## [Task directions]
Pull out each line of the records holding the string "dropdown".

---------- Information provided

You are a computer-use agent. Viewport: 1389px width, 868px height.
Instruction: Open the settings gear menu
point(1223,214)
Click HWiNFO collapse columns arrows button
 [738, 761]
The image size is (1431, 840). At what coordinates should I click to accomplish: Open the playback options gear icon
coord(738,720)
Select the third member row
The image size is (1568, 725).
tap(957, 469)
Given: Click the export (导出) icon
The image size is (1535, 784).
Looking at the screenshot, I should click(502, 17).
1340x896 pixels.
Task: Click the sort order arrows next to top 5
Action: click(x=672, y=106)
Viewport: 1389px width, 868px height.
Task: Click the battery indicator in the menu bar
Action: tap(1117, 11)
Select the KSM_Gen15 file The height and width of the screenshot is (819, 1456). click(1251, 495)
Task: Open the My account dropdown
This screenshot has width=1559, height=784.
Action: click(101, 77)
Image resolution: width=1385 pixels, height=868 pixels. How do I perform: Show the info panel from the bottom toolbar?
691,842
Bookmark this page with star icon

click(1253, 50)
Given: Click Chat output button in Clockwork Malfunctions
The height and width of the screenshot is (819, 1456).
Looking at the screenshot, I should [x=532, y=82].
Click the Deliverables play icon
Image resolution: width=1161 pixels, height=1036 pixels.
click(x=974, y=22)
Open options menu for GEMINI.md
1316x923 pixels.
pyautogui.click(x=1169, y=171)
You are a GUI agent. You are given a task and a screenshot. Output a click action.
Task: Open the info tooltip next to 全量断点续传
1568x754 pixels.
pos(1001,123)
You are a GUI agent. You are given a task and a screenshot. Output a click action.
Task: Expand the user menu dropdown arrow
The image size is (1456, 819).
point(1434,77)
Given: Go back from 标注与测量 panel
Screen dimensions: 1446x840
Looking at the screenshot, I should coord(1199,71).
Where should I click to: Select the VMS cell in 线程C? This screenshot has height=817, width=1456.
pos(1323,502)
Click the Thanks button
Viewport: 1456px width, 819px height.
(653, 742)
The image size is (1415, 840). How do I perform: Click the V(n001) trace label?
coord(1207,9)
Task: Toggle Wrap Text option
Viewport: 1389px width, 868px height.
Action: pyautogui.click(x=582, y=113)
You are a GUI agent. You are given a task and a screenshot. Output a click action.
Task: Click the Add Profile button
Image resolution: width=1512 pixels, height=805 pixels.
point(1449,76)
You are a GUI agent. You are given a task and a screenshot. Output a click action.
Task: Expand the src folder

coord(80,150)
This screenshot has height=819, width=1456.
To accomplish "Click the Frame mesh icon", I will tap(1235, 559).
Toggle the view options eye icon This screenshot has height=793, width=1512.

--------------------

## [Answer section]
Task: Open the My account dropdown
Task: Expand the user menu dropdown arrow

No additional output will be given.